*** Records shown ***

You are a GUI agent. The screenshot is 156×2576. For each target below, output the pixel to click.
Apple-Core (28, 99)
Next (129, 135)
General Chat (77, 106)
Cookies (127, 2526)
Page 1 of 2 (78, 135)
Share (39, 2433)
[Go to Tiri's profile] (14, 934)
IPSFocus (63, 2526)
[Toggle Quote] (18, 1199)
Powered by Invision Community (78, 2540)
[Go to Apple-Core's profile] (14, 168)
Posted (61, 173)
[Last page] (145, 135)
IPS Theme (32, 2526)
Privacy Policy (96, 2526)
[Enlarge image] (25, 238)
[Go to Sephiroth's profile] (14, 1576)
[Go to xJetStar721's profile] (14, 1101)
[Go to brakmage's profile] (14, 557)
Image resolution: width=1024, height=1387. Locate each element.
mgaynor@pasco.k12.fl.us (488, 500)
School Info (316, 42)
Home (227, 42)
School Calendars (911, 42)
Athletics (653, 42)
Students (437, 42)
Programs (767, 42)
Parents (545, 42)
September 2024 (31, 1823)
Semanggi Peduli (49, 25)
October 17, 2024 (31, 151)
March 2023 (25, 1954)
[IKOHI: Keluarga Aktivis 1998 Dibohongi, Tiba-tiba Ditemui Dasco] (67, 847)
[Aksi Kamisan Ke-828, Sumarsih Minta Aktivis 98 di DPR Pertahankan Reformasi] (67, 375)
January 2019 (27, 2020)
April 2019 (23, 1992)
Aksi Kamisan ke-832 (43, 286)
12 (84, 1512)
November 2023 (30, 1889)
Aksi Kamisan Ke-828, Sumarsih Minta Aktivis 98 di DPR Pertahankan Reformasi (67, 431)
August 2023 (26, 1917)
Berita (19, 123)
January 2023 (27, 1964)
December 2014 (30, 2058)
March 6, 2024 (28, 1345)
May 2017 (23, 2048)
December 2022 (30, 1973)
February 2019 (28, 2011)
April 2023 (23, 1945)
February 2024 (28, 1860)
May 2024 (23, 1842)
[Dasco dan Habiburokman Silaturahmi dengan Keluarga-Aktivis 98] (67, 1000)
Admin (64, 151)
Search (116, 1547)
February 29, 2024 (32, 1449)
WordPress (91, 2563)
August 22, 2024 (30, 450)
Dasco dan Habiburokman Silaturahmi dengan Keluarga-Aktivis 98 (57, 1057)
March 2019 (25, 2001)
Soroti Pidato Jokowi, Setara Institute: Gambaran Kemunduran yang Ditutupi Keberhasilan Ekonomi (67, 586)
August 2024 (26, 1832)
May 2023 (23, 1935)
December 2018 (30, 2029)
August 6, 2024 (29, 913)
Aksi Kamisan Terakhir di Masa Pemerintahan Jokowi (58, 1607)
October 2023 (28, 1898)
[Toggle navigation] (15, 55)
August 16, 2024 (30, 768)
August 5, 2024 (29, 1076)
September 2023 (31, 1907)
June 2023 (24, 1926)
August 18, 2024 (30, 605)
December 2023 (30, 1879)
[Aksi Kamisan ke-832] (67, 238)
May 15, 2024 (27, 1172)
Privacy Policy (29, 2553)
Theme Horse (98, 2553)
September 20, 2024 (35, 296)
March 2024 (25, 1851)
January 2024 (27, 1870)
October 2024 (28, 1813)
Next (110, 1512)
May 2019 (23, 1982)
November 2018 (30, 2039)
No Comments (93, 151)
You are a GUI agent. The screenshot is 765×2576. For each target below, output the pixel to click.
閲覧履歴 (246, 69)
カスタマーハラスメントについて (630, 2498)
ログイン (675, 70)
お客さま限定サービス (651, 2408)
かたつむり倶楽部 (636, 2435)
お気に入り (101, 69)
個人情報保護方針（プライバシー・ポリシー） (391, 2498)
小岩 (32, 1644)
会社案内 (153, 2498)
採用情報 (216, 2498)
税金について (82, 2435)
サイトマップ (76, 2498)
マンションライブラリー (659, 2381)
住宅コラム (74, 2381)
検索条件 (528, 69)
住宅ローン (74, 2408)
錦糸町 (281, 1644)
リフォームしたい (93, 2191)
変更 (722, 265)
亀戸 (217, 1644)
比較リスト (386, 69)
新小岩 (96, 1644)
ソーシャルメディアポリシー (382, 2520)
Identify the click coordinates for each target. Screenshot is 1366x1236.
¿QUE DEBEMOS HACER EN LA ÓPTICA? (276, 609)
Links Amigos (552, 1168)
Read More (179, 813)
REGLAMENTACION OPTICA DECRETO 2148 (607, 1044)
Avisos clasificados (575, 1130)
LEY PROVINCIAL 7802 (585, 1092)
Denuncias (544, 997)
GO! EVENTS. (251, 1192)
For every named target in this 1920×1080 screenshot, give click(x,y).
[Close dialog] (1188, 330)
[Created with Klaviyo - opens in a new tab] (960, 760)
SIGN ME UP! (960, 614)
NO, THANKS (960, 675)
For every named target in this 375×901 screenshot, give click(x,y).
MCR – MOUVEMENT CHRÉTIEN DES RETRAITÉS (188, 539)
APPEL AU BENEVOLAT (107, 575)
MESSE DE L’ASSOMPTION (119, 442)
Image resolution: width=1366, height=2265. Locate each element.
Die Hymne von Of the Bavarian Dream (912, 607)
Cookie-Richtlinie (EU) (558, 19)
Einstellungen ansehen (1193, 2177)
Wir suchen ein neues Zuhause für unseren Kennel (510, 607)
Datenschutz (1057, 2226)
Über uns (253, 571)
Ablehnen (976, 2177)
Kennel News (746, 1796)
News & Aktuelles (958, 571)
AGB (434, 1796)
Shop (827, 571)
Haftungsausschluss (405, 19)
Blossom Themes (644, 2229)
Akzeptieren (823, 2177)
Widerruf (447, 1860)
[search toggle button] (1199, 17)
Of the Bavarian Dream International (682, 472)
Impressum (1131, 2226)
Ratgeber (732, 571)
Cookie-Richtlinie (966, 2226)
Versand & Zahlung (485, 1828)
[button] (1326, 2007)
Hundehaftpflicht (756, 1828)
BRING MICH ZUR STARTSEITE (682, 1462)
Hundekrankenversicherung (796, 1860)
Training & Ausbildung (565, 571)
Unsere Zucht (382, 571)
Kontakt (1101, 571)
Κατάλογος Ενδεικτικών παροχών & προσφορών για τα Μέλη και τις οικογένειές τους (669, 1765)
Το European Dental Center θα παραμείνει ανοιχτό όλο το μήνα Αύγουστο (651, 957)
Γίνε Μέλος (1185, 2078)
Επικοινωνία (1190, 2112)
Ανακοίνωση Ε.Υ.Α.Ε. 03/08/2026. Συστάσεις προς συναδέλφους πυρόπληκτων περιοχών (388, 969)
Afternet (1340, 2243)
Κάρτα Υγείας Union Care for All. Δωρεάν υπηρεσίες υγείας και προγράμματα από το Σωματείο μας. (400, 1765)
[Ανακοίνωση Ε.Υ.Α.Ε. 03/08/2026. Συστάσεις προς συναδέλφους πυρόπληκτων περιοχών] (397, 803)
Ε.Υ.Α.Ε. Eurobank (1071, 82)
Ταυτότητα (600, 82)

*** End of Records shown ***

Task to carry out: Retype the records above in full, exactly.

Answer below:
You are a GUI agent. The screenshot is 156×2576. For each target below, output the pixel to click.
Apple-Core (28, 99)
Next (129, 135)
General Chat (77, 106)
Cookies (127, 2526)
Page 1 of 2 (78, 135)
Share (39, 2433)
[Go to Tiri's profile] (14, 934)
IPSFocus (63, 2526)
[Toggle Quote] (18, 1199)
Powered by Invision Community (78, 2540)
[Go to Apple-Core's profile] (14, 168)
Posted (61, 173)
[Last page] (145, 135)
IPS Theme (32, 2526)
Privacy Policy (96, 2526)
[Enlarge image] (25, 238)
[Go to Sephiroth's profile] (14, 1576)
[Go to xJetStar721's profile] (14, 1101)
[Go to brakmage's profile] (14, 557)
Image resolution: width=1024, height=1387. Locate each element.
mgaynor@pasco.k12.fl.us (488, 500)
School Info (316, 42)
Home (227, 42)
School Calendars (911, 42)
Athletics (653, 42)
Students (437, 42)
Programs (767, 42)
Parents (545, 42)
September 2024 (31, 1823)
Semanggi Peduli (49, 25)
October 17, 2024 (31, 151)
March 2023 (25, 1954)
[IKOHI: Keluarga Aktivis 1998 Dibohongi, Tiba-tiba Ditemui Dasco] (67, 847)
[Aksi Kamisan Ke-828, Sumarsih Minta Aktivis 98 di DPR Pertahankan Reformasi] (67, 375)
January 2019 (27, 2020)
April 2019 (23, 1992)
Aksi Kamisan ke-832 (43, 286)
12 (84, 1512)
November 2023 (30, 1889)
Aksi Kamisan Ke-828, Sumarsih Minta Aktivis 98 di DPR Pertahankan Reformasi (67, 431)
August 2023 (26, 1917)
Berita (19, 123)
January 2023 (27, 1964)
December 2014 (30, 2058)
March 6, 2024 (28, 1345)
May 2017 (23, 2048)
December 2022 (30, 1973)
February 2019 (28, 2011)
April 2023 (23, 1945)
February 2024 (28, 1860)
May 2024 (23, 1842)
[Dasco dan Habiburokman Silaturahmi dengan Keluarga-Aktivis 98] (67, 1000)
Admin (64, 151)
Search (116, 1547)
February 29, 2024 (32, 1449)
WordPress (91, 2563)
August 22, 2024 (30, 450)
Dasco dan Habiburokman Silaturahmi dengan Keluarga-Aktivis 98 (57, 1057)
March 2019 (25, 2001)
Soroti Pidato Jokowi, Setara Institute: Gambaran Kemunduran yang Ditutupi Keberhasilan Ekonomi (67, 586)
August 2024 (26, 1832)
May 2023 (23, 1935)
December 2018 (30, 2029)
August 6, 2024 (29, 913)
Aksi Kamisan Terakhir di Masa Pemerintahan Jokowi (58, 1607)
October 2023 (28, 1898)
[Toggle navigation] (15, 55)
August 16, 2024 (30, 768)
August 5, 2024 (29, 1076)
September 2023 (31, 1907)
June 2023 (24, 1926)
August 18, 2024 (30, 605)
December 2023 (30, 1879)
[Aksi Kamisan ke-832] (67, 238)
May 15, 2024 (27, 1172)
Privacy Policy (29, 2553)
Theme Horse (98, 2553)
September 20, 2024 (35, 296)
March 2024 (25, 1851)
January 2024 (27, 1870)
October 2024 (28, 1813)
Next (110, 1512)
May 2019 (23, 1982)
November 2018 (30, 2039)
No Comments (93, 151)
You are a GUI agent. The screenshot is 765×2576. For each target below, output the pixel to click.
閲覧履歴 (246, 69)
カスタマーハラスメントについて (630, 2498)
ログイン (675, 70)
お客さま限定サービス (651, 2408)
かたつむり倶楽部 (636, 2435)
お気に入り (101, 69)
個人情報保護方針（プライバシー・ポリシー） (391, 2498)
小岩 (32, 1644)
会社案内 (153, 2498)
採用情報 (216, 2498)
税金について (82, 2435)
サイトマップ (76, 2498)
マンションライブラリー (659, 2381)
住宅コラム (74, 2381)
検索条件 (528, 69)
住宅ローン (74, 2408)
錦糸町 (281, 1644)
リフォームしたい (93, 2191)
変更 (722, 265)
亀戸 (217, 1644)
比較リスト (386, 69)
新小岩 (96, 1644)
ソーシャルメディアポリシー (382, 2520)
Identify the click coordinates for each target. Screenshot is 1366x1236.
¿QUE DEBEMOS HACER EN LA ÓPTICA? (276, 609)
Links Amigos (552, 1168)
Read More (179, 813)
REGLAMENTACION OPTICA DECRETO 2148 (607, 1044)
Avisos clasificados (575, 1130)
LEY PROVINCIAL 7802 (585, 1092)
Denuncias (544, 997)
GO! EVENTS. (251, 1192)
For every named target in this 1920×1080 screenshot, give click(x,y).
[Close dialog] (1188, 330)
[Created with Klaviyo - opens in a new tab] (960, 760)
SIGN ME UP! (960, 614)
NO, THANKS (960, 675)
For every named target in this 375×901 screenshot, give click(x,y).
MCR – MOUVEMENT CHRÉTIEN DES RETRAITÉS (188, 539)
APPEL AU BENEVOLAT (107, 575)
MESSE DE L’ASSOMPTION (119, 442)
Image resolution: width=1366, height=2265. Locate each element.
Die Hymne von Of the Bavarian Dream (912, 607)
Cookie-Richtlinie (EU) (558, 19)
Einstellungen ansehen (1193, 2177)
Wir suchen ein neues Zuhause für unseren Kennel (510, 607)
Datenschutz (1057, 2226)
Über uns (253, 571)
Ablehnen (976, 2177)
Kennel News (746, 1796)
News & Aktuelles (958, 571)
AGB (434, 1796)
Shop (827, 571)
Haftungsausschluss (405, 19)
Blossom Themes (644, 2229)
Akzeptieren (823, 2177)
Widerruf (447, 1860)
[search toggle button] (1199, 17)
Of the Bavarian Dream International (682, 472)
Impressum (1131, 2226)
Ratgeber (732, 571)
Cookie-Richtlinie (966, 2226)
Versand & Zahlung (485, 1828)
[button] (1326, 2007)
Hundehaftpflicht (756, 1828)
BRING MICH ZUR STARTSEITE (682, 1462)
Hundekrankenversicherung (796, 1860)
Training & Ausbildung (565, 571)
Unsere Zucht (382, 571)
Kontakt (1101, 571)
Κατάλογος Ενδεικτικών παροχών & προσφορών για τα Μέλη και τις οικογένειές τους (669, 1765)
Το European Dental Center θα παραμείνει ανοιχτό όλο το μήνα Αύγουστο (651, 957)
Γίνε Μέλος (1185, 2078)
Επικοινωνία (1190, 2112)
Ανακοίνωση Ε.Υ.Α.Ε. 03/08/2026. Συστάσεις προς συναδέλφους πυρόπληκτων περιοχών (388, 969)
Afternet (1340, 2243)
Κάρτα Υγείας Union Care for All. Δωρεάν υπηρεσίες υγείας και προγράμματα από το Σωματείο μας. (400, 1765)
[Ανακοίνωση Ε.Υ.Α.Ε. 03/08/2026. Συστάσεις προς συναδέλφους πυρόπληκτων περιοχών] (397, 803)
Ε.Υ.Α.Ε. Eurobank (1071, 82)
Ταυτότητα (600, 82)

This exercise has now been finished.